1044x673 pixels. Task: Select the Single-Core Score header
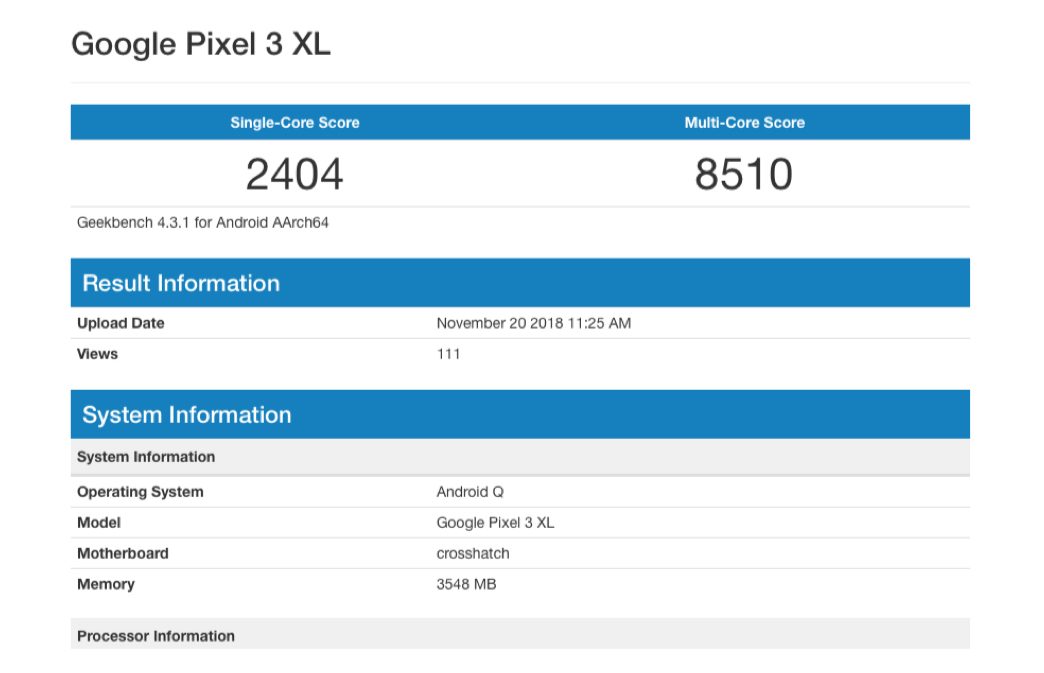(x=294, y=123)
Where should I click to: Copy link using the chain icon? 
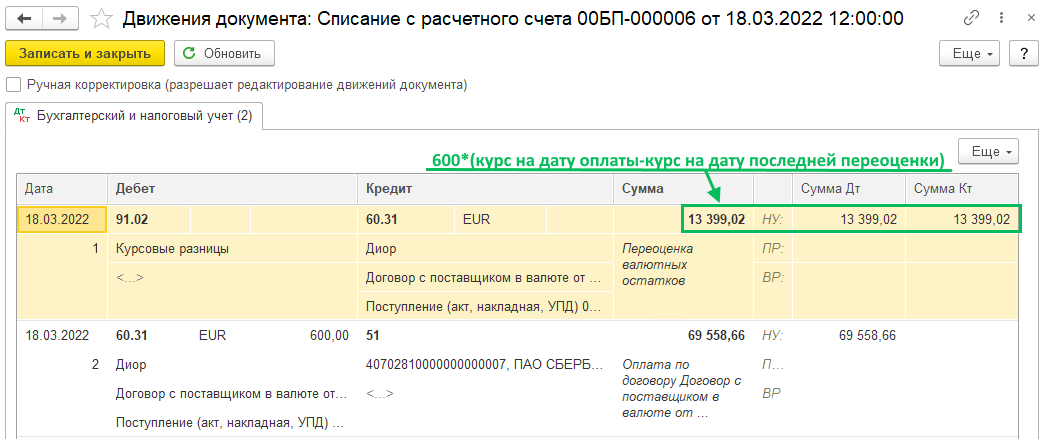click(972, 18)

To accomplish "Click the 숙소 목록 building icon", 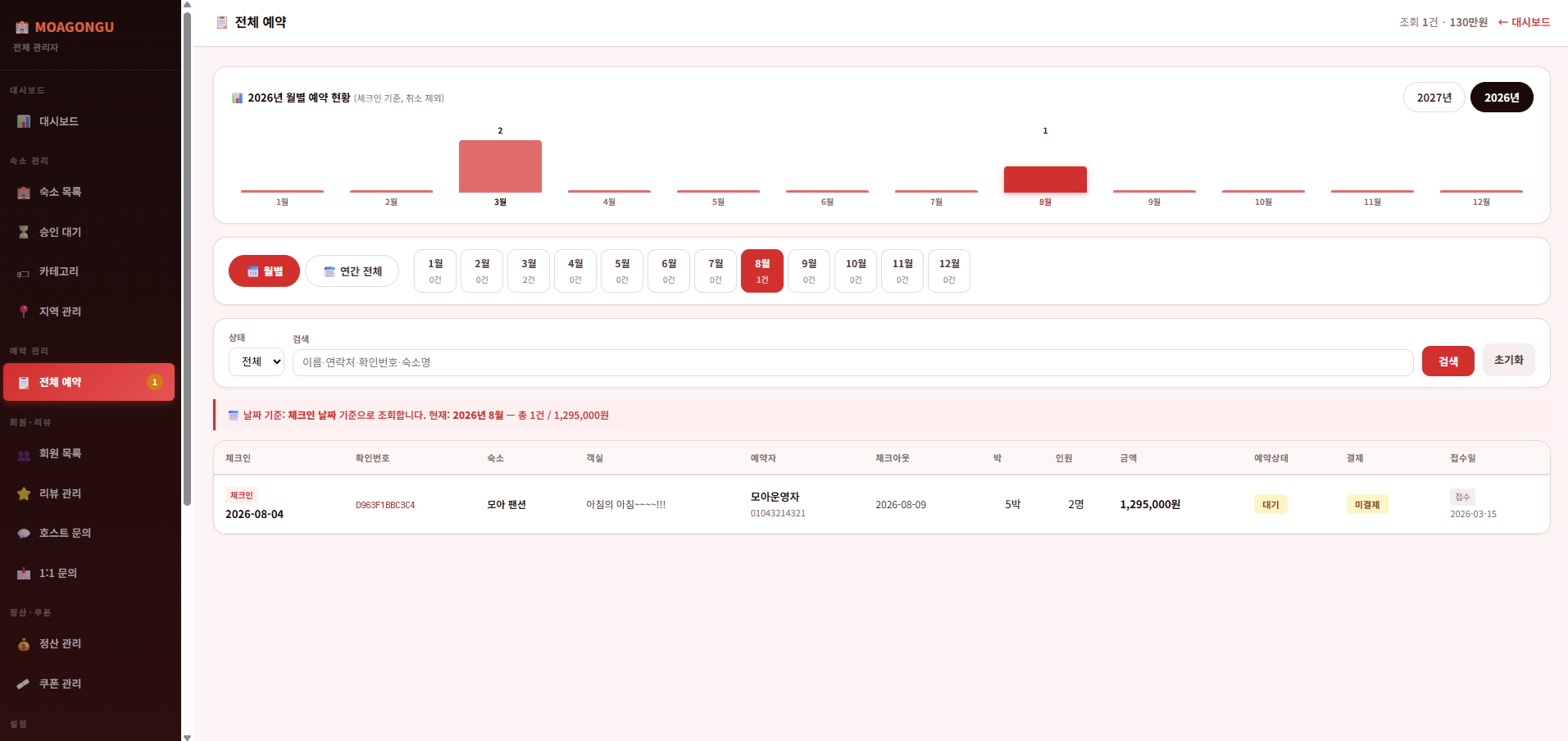I will coord(24,192).
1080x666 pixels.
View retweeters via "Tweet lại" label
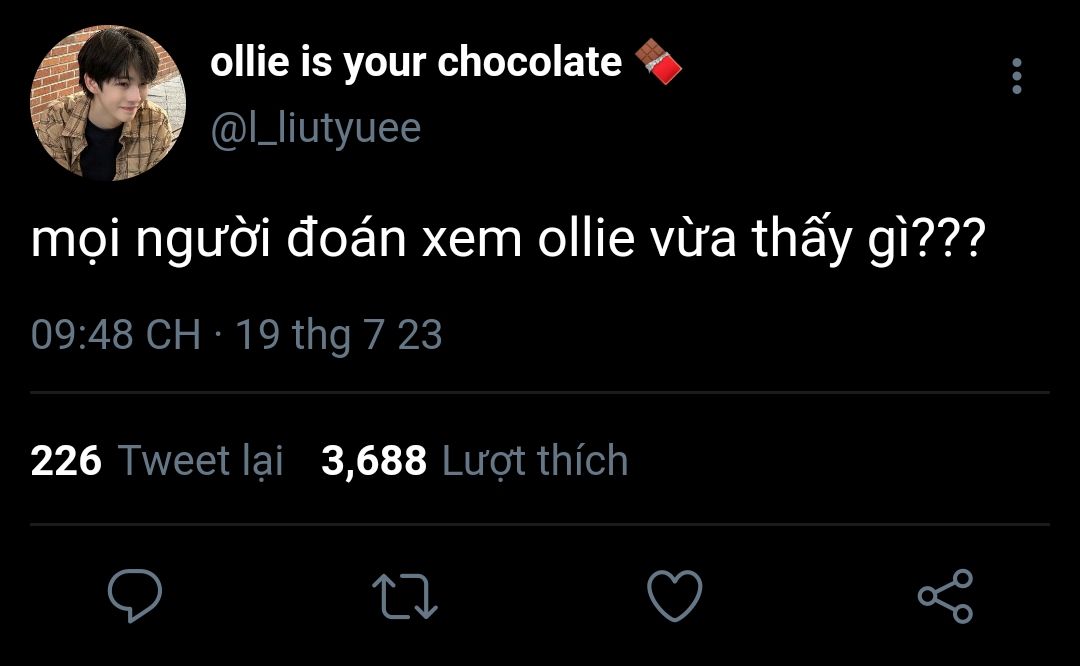(x=201, y=461)
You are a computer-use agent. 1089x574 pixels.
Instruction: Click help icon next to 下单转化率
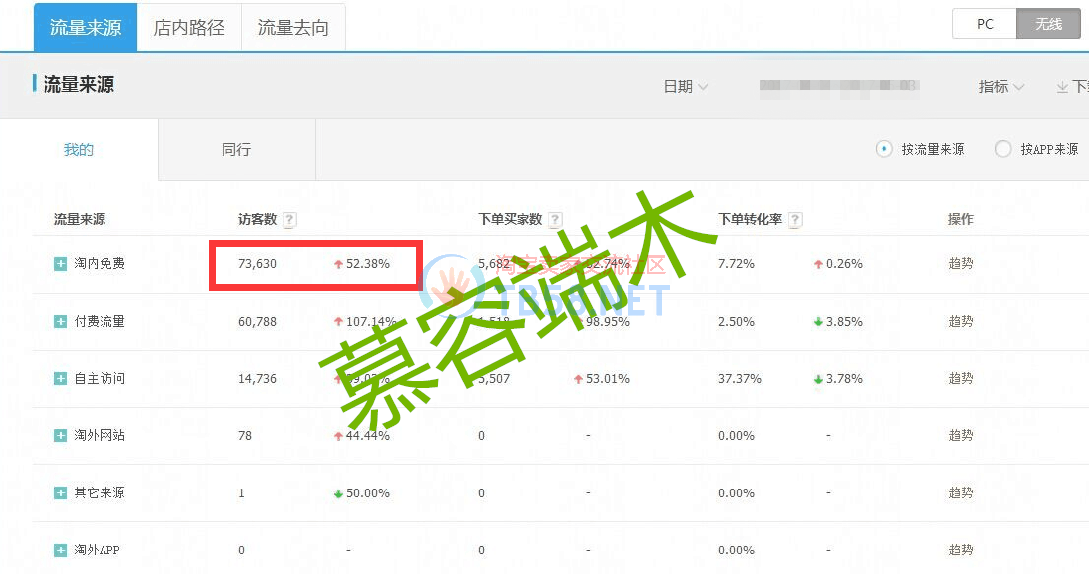[795, 220]
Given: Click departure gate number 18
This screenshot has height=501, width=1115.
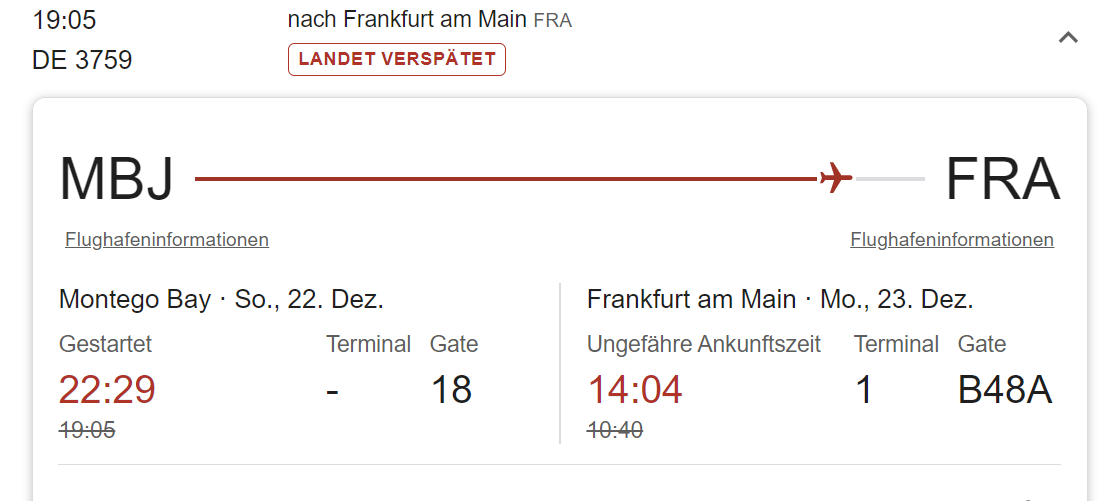Looking at the screenshot, I should pos(451,389).
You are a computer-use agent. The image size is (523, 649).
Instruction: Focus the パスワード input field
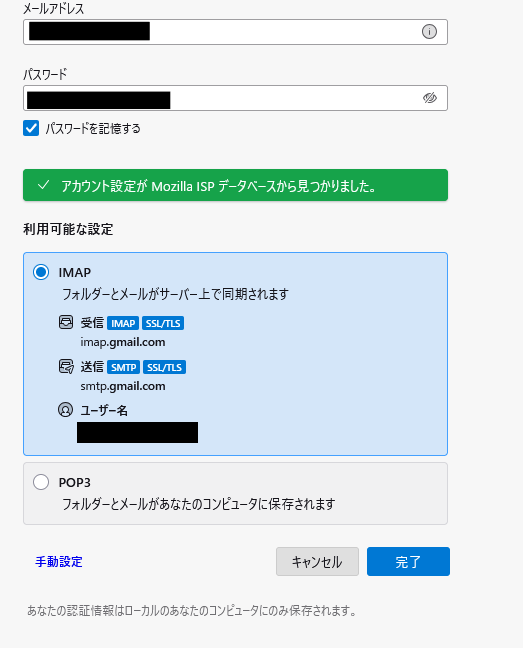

__WORK ORDER__
Nothing but the lines from the line with "You are a computer-use agent. The" through the last line of the data above should be printed, exactly as written and without pictures.

__ANSWER BOX__
You are a computer-use agent. The image size is (523, 649).
Instruction: Focus the パスワード input field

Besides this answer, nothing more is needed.